The “de minimis” loophole exempts low-value parcels, worth less than $800, to enter the United States without much of the scrutiny directed at larger shipments. Of particular concern to human rights activists is that de minimis packages are exempted from the Uyghur Forced Labor Prevention Act (UFLPA), a 2021 law that requires exporters to prove their products are not tainted by the use of Uyghur slaves in the oppressed region of occupied East Turkistan, which China refers to as the “Xinjiang Uyghur Autonomous Region” (XUAR). 

The exemption for low-value parcels might have seemed like a reasonable accommodation to ease the burden on customs officials when it was created in the 1930s, but what its authors did not foresee was the explosion of micro-shipment online sales operations from China, including “fast fashion” operations Temu and Shein.

These companies operate by letting consumers order very small shipments of cheap products and sending them directly to the consumer, without passing through stateside warehouses or retail operations.

Virtually all of the shipping traffic from these direct-to-consumer online stores falls through the de minimis loophole — and fast-fashion outlets are selling precisely the sort of garment products that have a high probability of contamination by Uyghur slavery.
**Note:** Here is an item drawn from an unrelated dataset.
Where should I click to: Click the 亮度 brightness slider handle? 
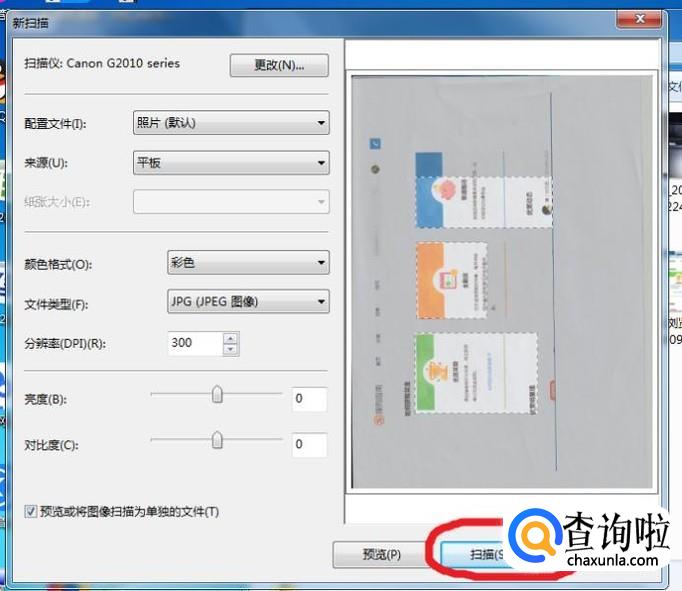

An estimated four million packages per day are skating through the loophole. Besides skirting the UFLPA, these micro-shipments are also thought to be a major source of importing deadly fentanyl and its precursor chemicals from China.

Sens. Marco Rubio (R-FL) and Sherrod Brown (D-OH) introduced the Import Fairness and Security Act in June 2023, a fairly straightforward bill that ends the de minimis exemption for goods from China and Russia. Companion legislation was put forward in the House of Representatives by Reps. Neal Dunn (R-FL) and Earl Blumenauer (D-OR).

“Chinese companies like Temu and Shein exploit a loophole in U.S. law to avoid tariffs and accountability for their ties to slave labor,” Rubio told Breitbart News in February 2024, when Temu made news by running an expensive ad campaign during the Super Bowl.

Rubio said two things should be done quickly: “First, the Biden Administration needs to enforce my Uyghur Forced Labor Prevention Act to crack down on slave-made goods entering the U.S. Second, Congress needs to pass my bipartisan Import Security and Fairness Act to close this loophole entirely for Chinese imports.”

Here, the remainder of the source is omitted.